Namaku Ranti. Dulu aku tinggal di sebuah desa pinggiran hutan. Di samping bangunan surau kecil. Tempat anak-anak menimba ilmu agama kala langit menghitam menggantikan senja.
Suara riuh tawa anak-anak selalu menggema tiap rona jingga menyapa. Mereka mengelilingi surau untuk mencari tempat bersembunyi. Sambil menunggu waktu magrib tiba.
Namaku Ranti. Dulu aku tinggal bersama keluargaku di desa. Tiap malam kami menikmati gemerisik suara angin yang menyusup di sela-sela dedaunan pepohonan. Mengintip ibu-ibu yang baru pulang dari pengajian. Sambil mengumpulkan dosa baru untuk bahan halal-bihalal lebaran akan datang. Mendengar resah-gelisah bapak-bapak yang bercerita sambil meronda. Maling mulai berkeliaran menjarah ternak warga.
Namun, suatu hari seseorang dari kota datang untuk mencari seorang gadis perawan. Untuk dibawanya ke kota metropolitan. Matanya berputar-putar mencari sosok yang berkenan di hatinya. Lalu telunjuknya mengacung mengarah kepadaku.
Deggg! Habis riwayatku.Keluargaku pun hanya bisa pasrah saat sekumpulan orang itu menarik badanku dengan paksa. Menyeretku menjauh dari kerumunan warga yang menyaksikan dalam diam. Tak ada yang berani bersuara. Orang dari kota adalah penguasa. Jika telunjuknya sudah bicara, kami rakyat kecil bisa apa.
Aku dibawa ke sebuah rumah kecil. Seorang pria segera mengusap-usapku. Mengukur jengkal demi jengkal tubuhku. Dengan sebuah spidol hitam dia menandaiku. Tangannya mulai mengukir sesuatu. Sedikit demi sedikit luruh air mataku.
Lalu, setelah pria itu selesai dengan pekerjaannya. Ada pria kaya yang datang dan membelai rambutku. Meraih pinggangku dan membawaku pergi lagi. Dia menyuruhku duduk di jok belakang mobil mewahnya. Jalanan terbelah roda-roda yang menggelinding cepat. Mambawa kami ke sebuah gedung perkantoran dengan berpuluh-puluh lantai.
***
Sudah beberapa minggu aku berada disini. Untuk melihat si pria kaya duduk-berdiri sepanjang pagi sampai sore. Kadang juga berjaga sampai malam. Di sampingku seorang gadis penari. Entah darimana dia berasal. Sepanjang hari dia melenggokkan tubuhnya. Sesekali ekor matanya mengarah pada pria koboi berkuda di seberang sana.Begitu pun sebaliknya. Mereka saling melirik tanpa sekalipun bertegur sapa. Entahlah, mungkin mereka bisa bercengkerama lewat tatapan mata. Aku hanya menghela napas menahan sesak dalam kerinduan.
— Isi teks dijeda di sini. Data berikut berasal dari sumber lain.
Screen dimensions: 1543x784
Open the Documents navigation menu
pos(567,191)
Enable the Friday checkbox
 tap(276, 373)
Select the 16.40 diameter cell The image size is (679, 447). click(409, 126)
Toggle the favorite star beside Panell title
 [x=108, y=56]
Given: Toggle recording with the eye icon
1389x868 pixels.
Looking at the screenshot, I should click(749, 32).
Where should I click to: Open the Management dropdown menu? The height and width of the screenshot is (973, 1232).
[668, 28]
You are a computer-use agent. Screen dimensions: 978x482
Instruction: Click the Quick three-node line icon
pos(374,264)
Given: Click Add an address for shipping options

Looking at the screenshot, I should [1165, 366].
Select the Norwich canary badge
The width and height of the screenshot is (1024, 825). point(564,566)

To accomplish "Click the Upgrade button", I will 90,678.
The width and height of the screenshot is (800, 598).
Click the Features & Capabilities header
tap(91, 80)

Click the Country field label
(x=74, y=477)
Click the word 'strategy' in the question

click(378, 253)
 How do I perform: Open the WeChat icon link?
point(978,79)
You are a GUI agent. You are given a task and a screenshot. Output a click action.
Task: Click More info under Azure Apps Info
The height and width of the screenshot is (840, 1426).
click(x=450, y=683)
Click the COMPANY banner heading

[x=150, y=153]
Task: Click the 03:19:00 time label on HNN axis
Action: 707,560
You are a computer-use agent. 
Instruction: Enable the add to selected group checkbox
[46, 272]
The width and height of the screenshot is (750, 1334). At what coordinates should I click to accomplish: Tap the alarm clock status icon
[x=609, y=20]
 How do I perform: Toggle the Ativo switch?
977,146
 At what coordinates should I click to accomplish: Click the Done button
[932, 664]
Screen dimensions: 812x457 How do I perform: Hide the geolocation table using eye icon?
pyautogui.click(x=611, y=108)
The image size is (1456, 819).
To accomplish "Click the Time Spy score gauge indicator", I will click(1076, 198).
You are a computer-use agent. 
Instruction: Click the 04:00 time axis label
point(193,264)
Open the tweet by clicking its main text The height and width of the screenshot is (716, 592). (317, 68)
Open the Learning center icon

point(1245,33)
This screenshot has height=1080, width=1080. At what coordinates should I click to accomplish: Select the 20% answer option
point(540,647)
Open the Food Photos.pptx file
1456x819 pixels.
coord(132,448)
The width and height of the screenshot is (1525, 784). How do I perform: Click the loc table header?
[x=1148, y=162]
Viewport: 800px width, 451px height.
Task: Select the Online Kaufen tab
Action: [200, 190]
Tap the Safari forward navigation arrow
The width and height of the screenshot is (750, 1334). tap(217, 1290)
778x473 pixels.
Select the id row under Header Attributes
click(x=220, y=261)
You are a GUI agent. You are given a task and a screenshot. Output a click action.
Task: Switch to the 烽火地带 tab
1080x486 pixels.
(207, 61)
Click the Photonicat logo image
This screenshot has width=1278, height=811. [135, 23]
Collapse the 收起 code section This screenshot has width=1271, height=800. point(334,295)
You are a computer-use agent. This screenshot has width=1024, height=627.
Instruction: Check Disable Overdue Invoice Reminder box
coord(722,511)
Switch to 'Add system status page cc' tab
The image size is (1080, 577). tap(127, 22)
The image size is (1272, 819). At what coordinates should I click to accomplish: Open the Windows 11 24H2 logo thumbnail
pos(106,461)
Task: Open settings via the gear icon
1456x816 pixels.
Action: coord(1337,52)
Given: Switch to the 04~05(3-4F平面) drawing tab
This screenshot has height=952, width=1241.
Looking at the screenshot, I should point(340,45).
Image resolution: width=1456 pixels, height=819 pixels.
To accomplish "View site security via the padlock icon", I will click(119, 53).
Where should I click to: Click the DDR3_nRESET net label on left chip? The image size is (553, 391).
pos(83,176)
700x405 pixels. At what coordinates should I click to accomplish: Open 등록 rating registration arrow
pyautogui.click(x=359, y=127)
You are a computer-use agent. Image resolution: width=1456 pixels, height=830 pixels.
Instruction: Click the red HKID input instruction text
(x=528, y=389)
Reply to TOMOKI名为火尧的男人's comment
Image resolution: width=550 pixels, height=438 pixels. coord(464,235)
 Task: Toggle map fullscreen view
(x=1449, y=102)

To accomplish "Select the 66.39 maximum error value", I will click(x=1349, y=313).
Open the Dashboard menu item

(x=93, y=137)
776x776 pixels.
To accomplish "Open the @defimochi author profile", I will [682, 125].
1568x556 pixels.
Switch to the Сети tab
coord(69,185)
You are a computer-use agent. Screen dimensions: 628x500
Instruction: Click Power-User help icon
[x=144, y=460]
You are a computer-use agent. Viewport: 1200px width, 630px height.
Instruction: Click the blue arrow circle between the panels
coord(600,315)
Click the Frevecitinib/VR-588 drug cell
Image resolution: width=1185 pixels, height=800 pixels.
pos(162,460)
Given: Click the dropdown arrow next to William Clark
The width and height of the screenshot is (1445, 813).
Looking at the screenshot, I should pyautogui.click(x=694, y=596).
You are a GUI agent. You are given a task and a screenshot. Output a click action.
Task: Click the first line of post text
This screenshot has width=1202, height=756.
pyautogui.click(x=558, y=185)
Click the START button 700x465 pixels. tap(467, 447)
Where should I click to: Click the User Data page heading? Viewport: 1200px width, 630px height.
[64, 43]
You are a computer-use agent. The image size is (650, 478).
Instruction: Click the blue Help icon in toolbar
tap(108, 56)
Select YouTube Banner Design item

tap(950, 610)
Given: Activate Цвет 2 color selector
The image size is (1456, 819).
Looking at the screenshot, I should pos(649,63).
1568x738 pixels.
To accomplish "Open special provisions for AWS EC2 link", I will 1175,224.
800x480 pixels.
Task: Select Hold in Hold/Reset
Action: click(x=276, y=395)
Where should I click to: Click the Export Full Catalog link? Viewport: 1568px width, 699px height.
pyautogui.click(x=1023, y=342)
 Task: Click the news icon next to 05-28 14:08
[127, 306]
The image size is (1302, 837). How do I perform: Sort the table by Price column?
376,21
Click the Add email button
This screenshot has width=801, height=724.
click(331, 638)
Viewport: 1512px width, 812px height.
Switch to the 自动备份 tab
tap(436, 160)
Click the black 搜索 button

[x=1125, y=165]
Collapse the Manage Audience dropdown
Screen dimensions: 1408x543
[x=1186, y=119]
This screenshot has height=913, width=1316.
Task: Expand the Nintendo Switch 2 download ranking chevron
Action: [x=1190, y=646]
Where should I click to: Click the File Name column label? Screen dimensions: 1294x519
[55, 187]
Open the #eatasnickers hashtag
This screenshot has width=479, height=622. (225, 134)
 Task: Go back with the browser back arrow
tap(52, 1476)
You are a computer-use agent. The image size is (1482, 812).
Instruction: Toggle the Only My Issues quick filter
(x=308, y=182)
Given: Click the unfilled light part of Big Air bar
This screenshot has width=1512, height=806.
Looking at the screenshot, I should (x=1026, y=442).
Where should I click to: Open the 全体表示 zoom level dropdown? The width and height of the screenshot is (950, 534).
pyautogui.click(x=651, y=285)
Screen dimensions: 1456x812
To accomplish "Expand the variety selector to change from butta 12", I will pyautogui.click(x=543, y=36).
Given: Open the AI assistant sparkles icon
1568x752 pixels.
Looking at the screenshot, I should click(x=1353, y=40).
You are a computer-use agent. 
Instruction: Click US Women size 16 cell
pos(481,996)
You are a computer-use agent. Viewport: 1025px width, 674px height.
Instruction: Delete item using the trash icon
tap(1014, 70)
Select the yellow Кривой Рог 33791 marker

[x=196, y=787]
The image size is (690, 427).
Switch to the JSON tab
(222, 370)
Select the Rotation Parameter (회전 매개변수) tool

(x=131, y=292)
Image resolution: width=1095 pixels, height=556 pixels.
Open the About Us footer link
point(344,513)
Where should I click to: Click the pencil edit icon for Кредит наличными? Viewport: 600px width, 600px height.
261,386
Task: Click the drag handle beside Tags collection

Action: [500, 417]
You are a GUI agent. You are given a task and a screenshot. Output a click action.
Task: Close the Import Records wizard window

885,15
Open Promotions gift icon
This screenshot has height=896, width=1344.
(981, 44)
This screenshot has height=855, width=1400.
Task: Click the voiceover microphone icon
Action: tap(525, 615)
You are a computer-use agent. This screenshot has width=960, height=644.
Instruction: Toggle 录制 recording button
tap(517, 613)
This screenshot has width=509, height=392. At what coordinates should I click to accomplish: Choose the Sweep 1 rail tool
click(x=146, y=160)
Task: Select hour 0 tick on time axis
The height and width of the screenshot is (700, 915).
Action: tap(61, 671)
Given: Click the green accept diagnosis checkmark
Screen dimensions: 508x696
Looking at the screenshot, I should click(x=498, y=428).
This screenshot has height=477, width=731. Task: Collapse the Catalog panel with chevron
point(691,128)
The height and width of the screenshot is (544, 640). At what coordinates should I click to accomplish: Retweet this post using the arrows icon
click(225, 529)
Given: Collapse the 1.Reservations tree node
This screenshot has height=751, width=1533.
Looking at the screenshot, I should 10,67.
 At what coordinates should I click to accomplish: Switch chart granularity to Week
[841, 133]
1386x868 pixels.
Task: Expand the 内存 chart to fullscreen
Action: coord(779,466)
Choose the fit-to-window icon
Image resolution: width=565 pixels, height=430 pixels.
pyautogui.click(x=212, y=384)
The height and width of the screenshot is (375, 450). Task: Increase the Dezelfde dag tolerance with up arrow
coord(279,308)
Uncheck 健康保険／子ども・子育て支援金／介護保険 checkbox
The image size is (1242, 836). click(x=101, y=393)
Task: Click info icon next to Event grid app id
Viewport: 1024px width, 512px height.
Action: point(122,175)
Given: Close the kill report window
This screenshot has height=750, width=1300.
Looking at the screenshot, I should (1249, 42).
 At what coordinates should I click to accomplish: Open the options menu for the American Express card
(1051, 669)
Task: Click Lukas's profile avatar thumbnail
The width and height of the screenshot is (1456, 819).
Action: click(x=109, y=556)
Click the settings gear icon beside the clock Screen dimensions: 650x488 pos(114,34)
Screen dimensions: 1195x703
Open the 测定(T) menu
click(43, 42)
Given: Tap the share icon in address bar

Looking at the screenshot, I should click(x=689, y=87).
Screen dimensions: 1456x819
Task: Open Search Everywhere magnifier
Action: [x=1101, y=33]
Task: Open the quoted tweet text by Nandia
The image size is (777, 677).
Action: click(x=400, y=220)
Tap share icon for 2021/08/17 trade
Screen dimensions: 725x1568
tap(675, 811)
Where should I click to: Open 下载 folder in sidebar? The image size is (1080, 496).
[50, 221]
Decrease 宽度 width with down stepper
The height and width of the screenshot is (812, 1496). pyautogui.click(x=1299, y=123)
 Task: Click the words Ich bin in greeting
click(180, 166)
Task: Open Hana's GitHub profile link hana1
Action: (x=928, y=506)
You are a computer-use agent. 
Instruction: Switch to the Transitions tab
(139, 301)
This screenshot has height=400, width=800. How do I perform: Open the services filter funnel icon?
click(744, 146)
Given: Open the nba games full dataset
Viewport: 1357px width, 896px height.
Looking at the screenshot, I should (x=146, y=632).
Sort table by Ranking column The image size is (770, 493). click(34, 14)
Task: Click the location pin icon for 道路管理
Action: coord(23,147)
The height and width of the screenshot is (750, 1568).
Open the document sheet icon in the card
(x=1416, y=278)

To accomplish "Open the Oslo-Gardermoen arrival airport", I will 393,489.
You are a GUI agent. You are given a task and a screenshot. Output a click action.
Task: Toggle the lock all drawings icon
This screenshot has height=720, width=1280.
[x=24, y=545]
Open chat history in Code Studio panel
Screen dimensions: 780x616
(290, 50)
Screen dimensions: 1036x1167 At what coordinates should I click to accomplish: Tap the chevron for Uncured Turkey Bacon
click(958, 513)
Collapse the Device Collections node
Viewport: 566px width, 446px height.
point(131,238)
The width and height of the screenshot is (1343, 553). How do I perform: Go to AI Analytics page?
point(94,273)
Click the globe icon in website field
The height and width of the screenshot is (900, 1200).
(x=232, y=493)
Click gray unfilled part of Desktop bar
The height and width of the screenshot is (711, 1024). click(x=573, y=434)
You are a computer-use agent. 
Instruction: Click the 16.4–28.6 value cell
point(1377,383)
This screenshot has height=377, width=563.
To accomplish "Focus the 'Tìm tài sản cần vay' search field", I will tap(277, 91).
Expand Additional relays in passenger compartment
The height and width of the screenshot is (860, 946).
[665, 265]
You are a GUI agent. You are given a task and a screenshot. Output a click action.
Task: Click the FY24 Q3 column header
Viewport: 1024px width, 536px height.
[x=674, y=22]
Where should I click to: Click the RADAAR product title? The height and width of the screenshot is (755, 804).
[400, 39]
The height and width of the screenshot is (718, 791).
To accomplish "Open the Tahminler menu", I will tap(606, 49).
Ya... Aku rindu kampung tempat aku tumbuh. Dimana semilir angin membawa lantunan ayat-ayat Tuhan. Yang dikumandangkan bibir-bibir mungil bocah-bocah di surau. Terbawa sampai jauh melewati sela-sela dedaunan ranting pepohonan.
Si pria kaya bangkit dari kursi kebesarannya. Menuju ke arahku. Ah, bukan. Dia meraih pinggang gadis penari di sebelahku dan membawanya ke mejanya. Membelai dengan sayangnya. Lekuk tubuhnya ditelusuri jari-jari besar pria tua. Matanya memancarkan kerinduan yang dalam. Mungkin dia ingat isterinya.
Kudengar dari salah satu kolega yang datang ke ruangan ini, isteri pria kaya itu sudah meninggal lima tahun lalu.
Kulihat koboi berkuda melirik mereka berdua. Meski dia tak bersuara, aku tahu dia memendam cemburu.
***
Malam ini begitu sunyi. Gadis penari masih berada di meja pria kaya. Sedangkan pria itu sudah pulang sejak magrib tadi. Koboi berkuda tak berani menghampirinya. Sama seperti malam-malam sebelumnya.
Aku semakin merindukan suasana malam hari di pedesaan. Dimana ibu-ibu selepas pulang pengajian mulai mengumpulkan dosa lagi. Dimana bapak-bapak meronda berkeliling desa sambil menguap silih-berganti. Dimana anak-anak mengaji di surau sambil bermain petak umpet.
Kadang aku juga merindukan si wanita bergaun putih berambut panjang yang sering duduk di dahanku sambil tertawa cekikikan. Mengusili orang-orang yang lewat di bawahku.